The Ambulance Service Act 1982 introduces specific offences for assaulting, resisting, impeding or failing to comply with the direction of an ambulance officer.

The CEO of Ambulance Tasmania, Dominic Morgan, said the new laws provide improved safety for patients, community and of course our staff working in the ambulance service.

"Our paramedics deal with challenging circumstances every day and they must be allowed to go about their work without fear or obstruction," Mr Morgan said.

Importantly from 1 July 2014 it will be an offence for a person to call themselves a paramedic who does not have the appropriate qualification permission of the Commissioner of Ambulance Services to do so.  This will give certainty to Event organisers and the community that a person calling themselves a paramedic has the requisite skills and qualifications to care for them safely. 

It will also be an offence to mark a vehicle with the word Paramedic if it is not being staffed by an approved, legally qualified paramedic.

Mr Morgan said new standards are also introduced for commercial non-emergency patient transport providers.

"Where there are operators engaged in non-emergency patient transport the new laws ensure they are doing so within a strong, transparent and safe legislative framework," Mr Morgan said.

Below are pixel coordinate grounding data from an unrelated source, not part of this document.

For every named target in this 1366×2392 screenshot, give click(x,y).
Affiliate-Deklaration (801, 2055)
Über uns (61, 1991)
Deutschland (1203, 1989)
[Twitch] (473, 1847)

"All providers must meet certain standards, including skill and competency levels.

"Existing non-emergency patient transport providers have been consulted about the changes and will have a two-year phase-in period.

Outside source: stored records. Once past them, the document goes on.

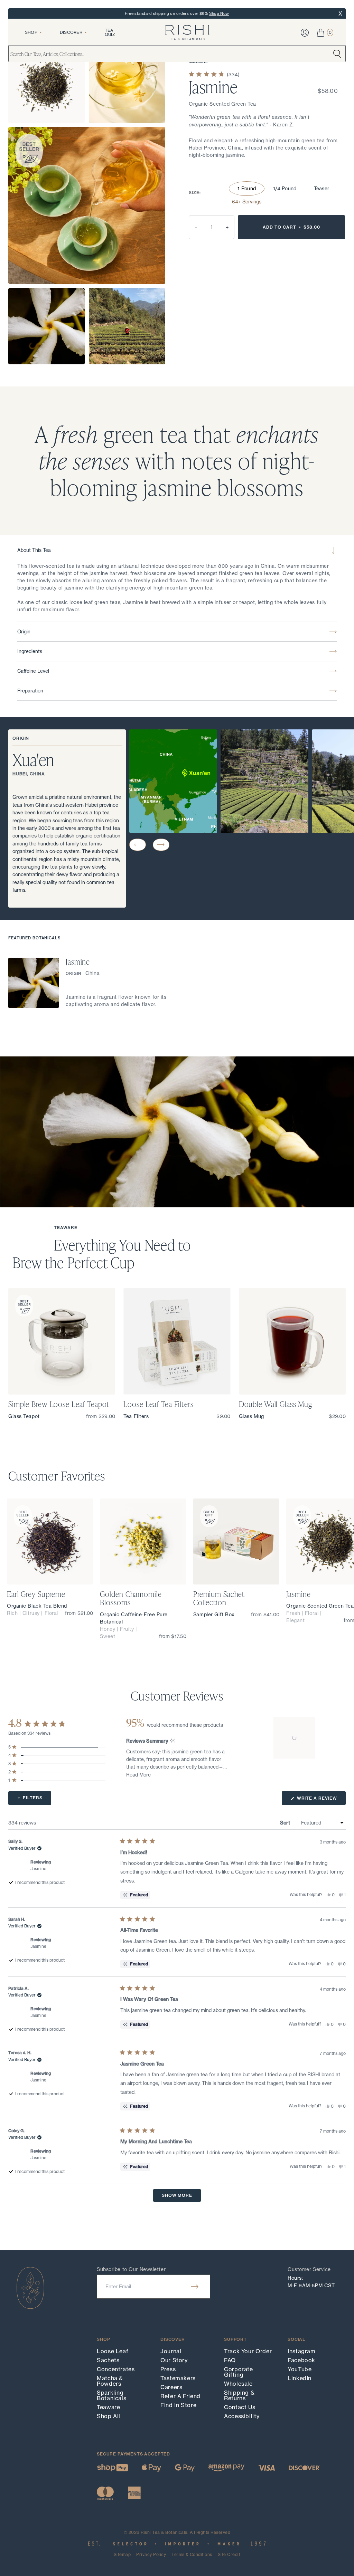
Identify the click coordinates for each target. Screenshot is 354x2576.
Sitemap (122, 2555)
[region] (294, 1738)
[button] (137, 845)
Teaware (108, 2407)
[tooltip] (172, 1741)
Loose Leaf (112, 2351)
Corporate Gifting (238, 2371)
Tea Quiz (110, 32)
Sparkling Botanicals (111, 2395)
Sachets (108, 2360)
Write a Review (321, 1800)
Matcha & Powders (110, 2380)
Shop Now (219, 13)
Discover (71, 32)
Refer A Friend (180, 2396)
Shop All (108, 2416)
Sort (285, 1823)
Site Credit (229, 2555)
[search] (337, 54)
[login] (305, 33)
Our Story (174, 2360)
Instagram (302, 2351)
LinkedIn (299, 2378)
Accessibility (241, 2416)
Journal (170, 2351)
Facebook (301, 2360)
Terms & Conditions (191, 2555)
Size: (195, 192)
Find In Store (178, 2405)
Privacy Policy (151, 2555)
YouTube (299, 2369)
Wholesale (238, 2383)
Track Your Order (248, 2351)
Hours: (295, 2278)
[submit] (195, 2286)
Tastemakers (178, 2378)
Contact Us (239, 2407)
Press (168, 2369)
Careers (171, 2387)
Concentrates (116, 2369)
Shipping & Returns (239, 2395)
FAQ (230, 2360)
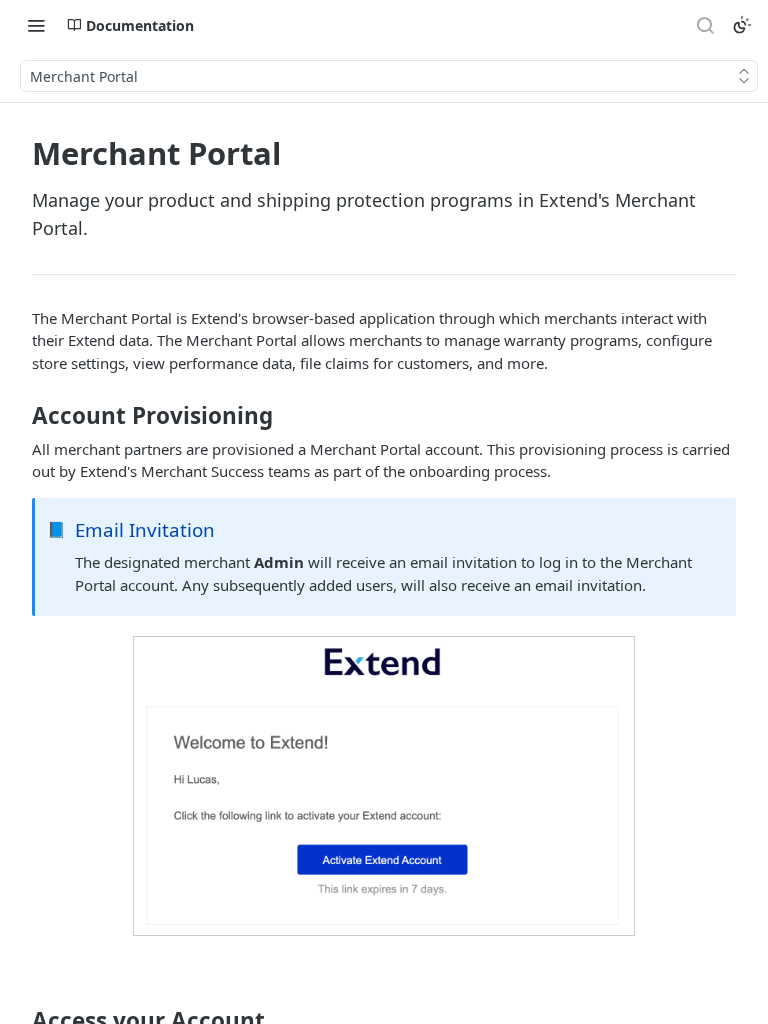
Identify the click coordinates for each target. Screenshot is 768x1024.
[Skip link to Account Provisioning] (18, 416)
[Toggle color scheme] (742, 25)
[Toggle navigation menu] (36, 25)
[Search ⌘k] (705, 25)
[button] (384, 786)
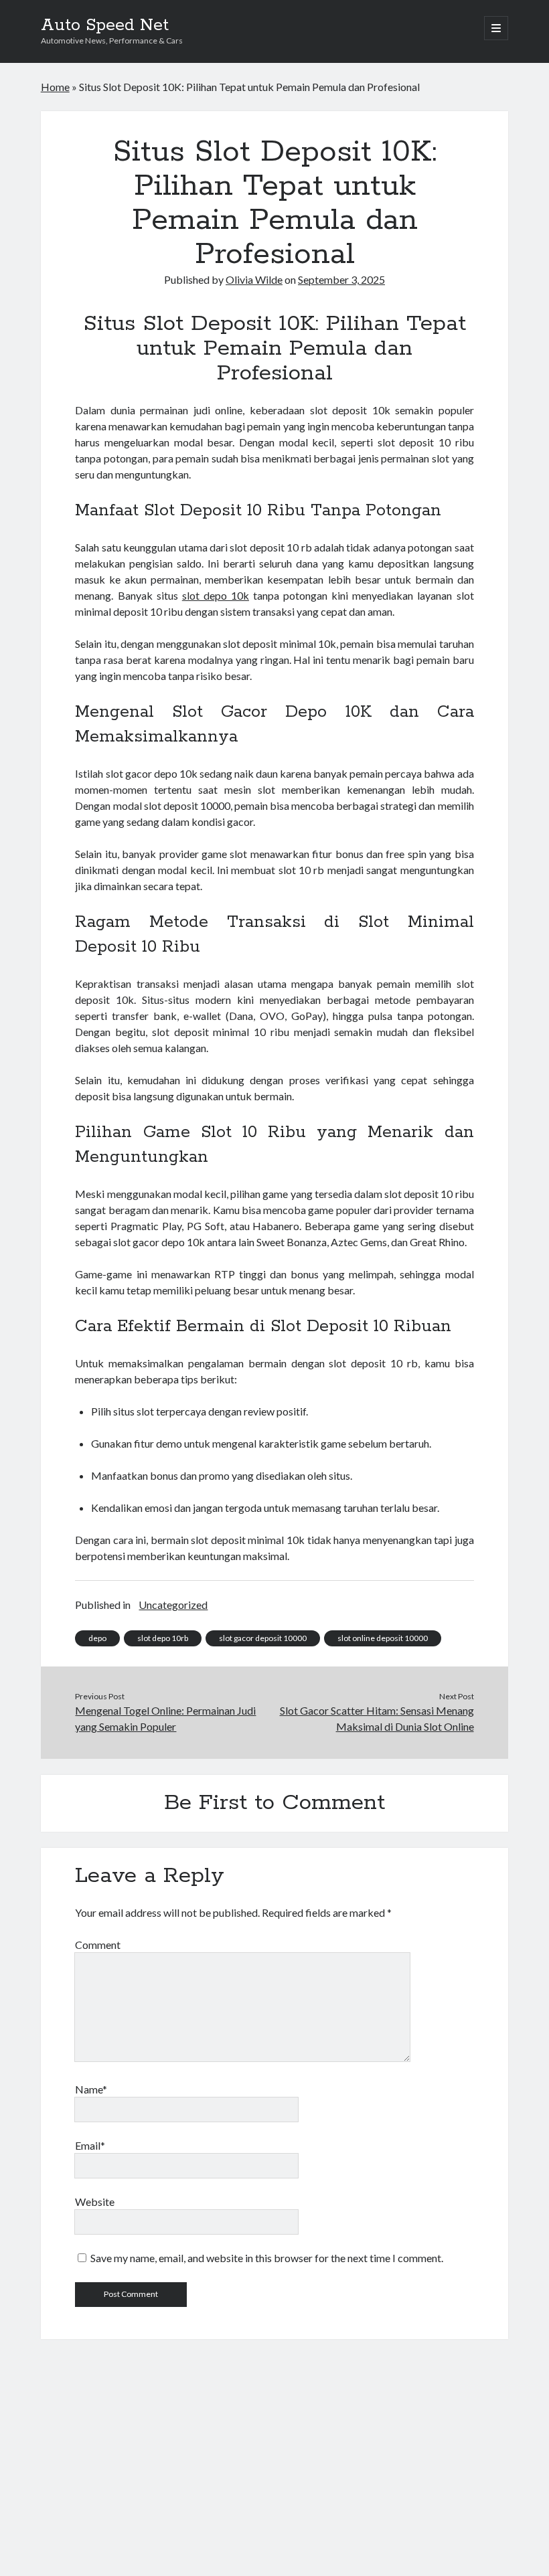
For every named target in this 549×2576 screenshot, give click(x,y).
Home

"A further consultation process will be held as the Regulations to underpin the Act are developed."

The changes ensure Tasmania is up-to-date with contemporary standards with a focus on protecting patients and paramedics.

Ambulance and emergency management practice has advanced considerably over the past thirty years and the previous legislation did not give a contemporary definition of paramedics and non-emergency patient transport services.

Areas covered by the new laws:

  • Strengthen provisions dealing with offences against the Ambulance Service.
  • Increase the penalty for false ambulance calls from 10 to 100 penalty units.
  • Clarify the power to force entry to premises in emergency situations to reach someone requiring emergency assistance.
  • Define the role of paramedics and provide legal protection to the title and clearly distinguish between emergency response services and other forms of patient services such as non-emergency patient transport.
  • Provide a power of direction for paramedics and clarifies their legal right to enter premises if they believe ambulance services are required.
  • Clarifies the role of paramedics in relation to other emergency services
  • Provide a licensing and regulatory framework for non-emergency patient transport.
  • Expand the offence of representing a motor vehicle as an ambulance
  • Prohibit the unauthorised use of Ambulance Tasmania insignia, logo or uniforms and all types of vehicles as well as persons.